How i am gonna celebrate it?
I am gonna only listen to Sibelius today.





Notable Finnish things/people&inventions:
- Jean Sibelius
- Gustav Mannerheim
- Simo Häyhä
- Nokia
- Angry birds
- Finland has one of the best school systems.
- Finland has one of the healthcare systems.
- Sauna
- Metal music is actually mainstream here.
- Being able to defend itself against the worlds most biggest military force.


----------



## Huilunsoittaja (Apr 6, 2010)

Ihanaa leijonat ihanaa!



jani said:


> - Angry birds







Could be a Finnish folk song, just as the Tetris theme music is, eh? 

Don't forget all the great Finnish hockey players in the NHL too! Teemu Selanne is quite popular, or was in his prime.


----------



## KenOC (Mar 7, 2011)

jani said:


> Notable Finnish things/people&inventions:
> - Jean Sibelius
> - Gustav Mannerheim
> - Simo Häyhä
> ...


How about Sibelius music notation software, invented by (who else?) the twins Ben and Jonathan Finn.


----------



## Sid James (Feb 7, 2009)

I don't respect many European countries, but I do respect Finland and the Scandinavians for their traditions of more moderate politics and creating societies that are more about consensus than conflict and sectarianism. In terms of independence, the Finns where lucky to be able to break away from Russia as it was 'busy' morphing into the Soviet Union. A bloody civil war ensued in Finland as well, between the whites and the reds, the whites prevailed and thus Finland became neutral from its superpower neighbour (a fate other countries sharing borders with it where not fortunate to share after WWII). But I know the Finns lost a lot of land to the Russians (eg. most of the ancient Karelia region, which is said to be the cradle of Finnish culture).
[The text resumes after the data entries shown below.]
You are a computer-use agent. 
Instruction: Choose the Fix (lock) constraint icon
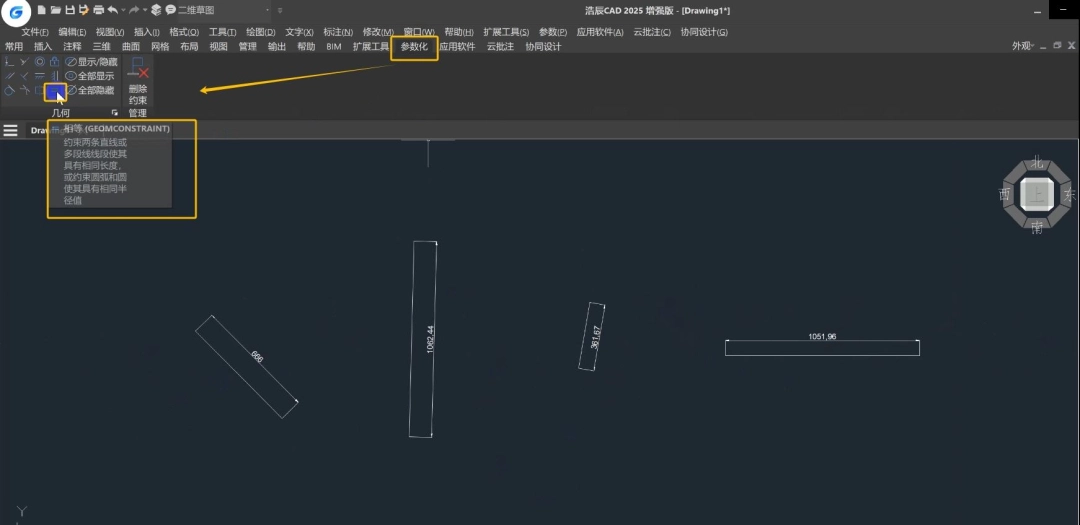54,61
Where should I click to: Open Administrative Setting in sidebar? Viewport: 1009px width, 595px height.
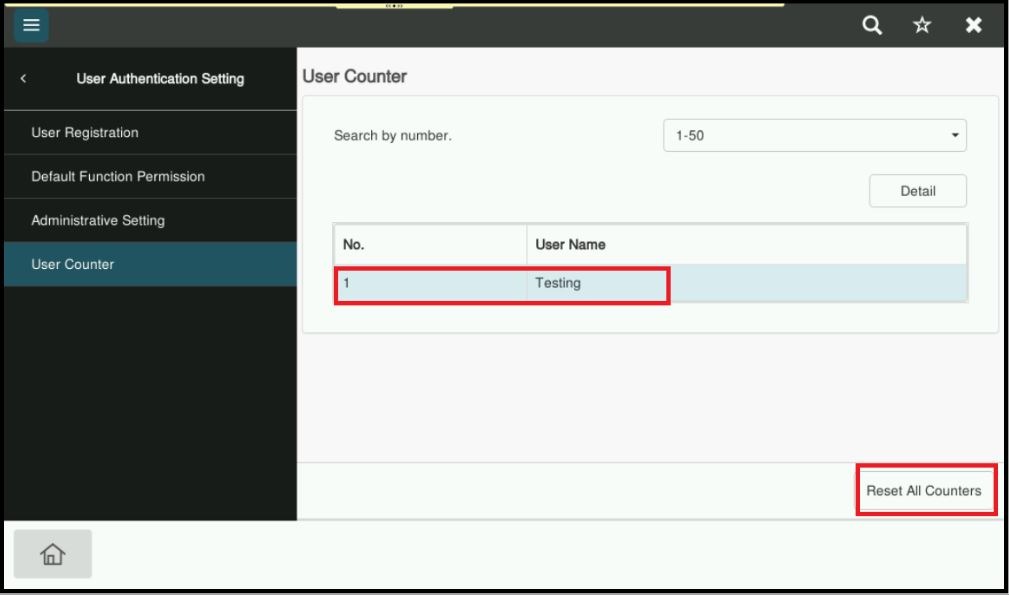click(98, 220)
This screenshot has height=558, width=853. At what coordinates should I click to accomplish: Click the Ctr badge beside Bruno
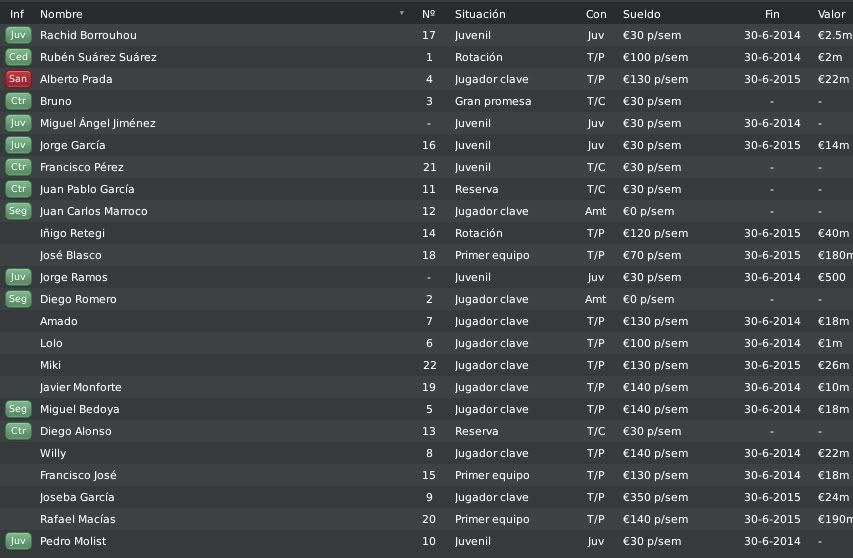pos(18,101)
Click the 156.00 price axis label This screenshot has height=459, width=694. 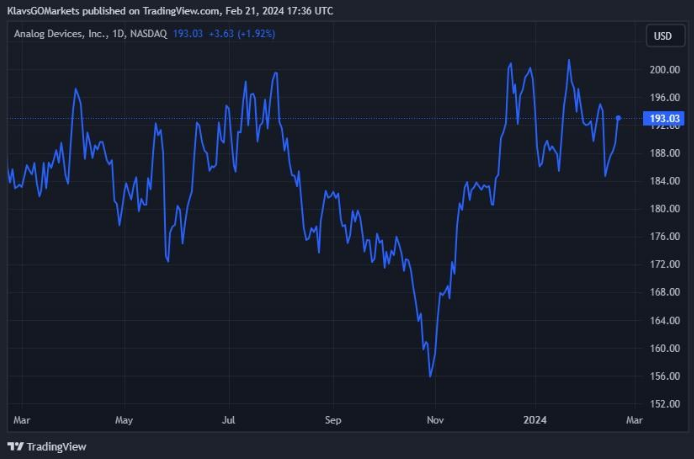pyautogui.click(x=664, y=377)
Anyway, some other famous Finns (or that I've come across in reading & yes I had to check their spelling online, Finnish language is one of the most unusual ones in that way) -

*Paavo Nurmi*, runner - Olympic gold medallist, nicknamed 'the flying Finn'

*Mika Hakkinen*, formula one driver - winner of FI races

*Alvar Aalto*, architect - Modernist architect, designed Finlandia concert hall below (not to my taste, but anyway, he was a big name in this area of building)









*Carl Ludwig Engel,* architect - of Classical period, rebuiling Helsinki after (I think?) a devastating fire. From him we got buildings such as the big cathedral in the city, a building that for many symbolises that city:









*Aksel Gallen-Kallela*, painter - painted the Kalevala legends and also the portrait of Sibelius when he looked HOT:


----------



## drpraetorus (Aug 9, 2012)

"your mountains so lofty, you treetops so tall." I can go for the tree tops, but lofty mountains? No matter, Happy independence day.


----------



## SiegendesLicht (Mar 4, 2012)

Happy Independence Day to the homeland of some of the coolest metal out there!











:cheers:


----------



## elgar's ghost (Aug 8, 2010)

I like Finland and have a healthy respect for the country managing to hang on to its identity and heritage despite the best efforts of Sweden and Russia in the past. From an English perspective I've always found the country slightly mysterious because it never seems to get as much publicity/media coverage as its neighbours. And that language - phew!!!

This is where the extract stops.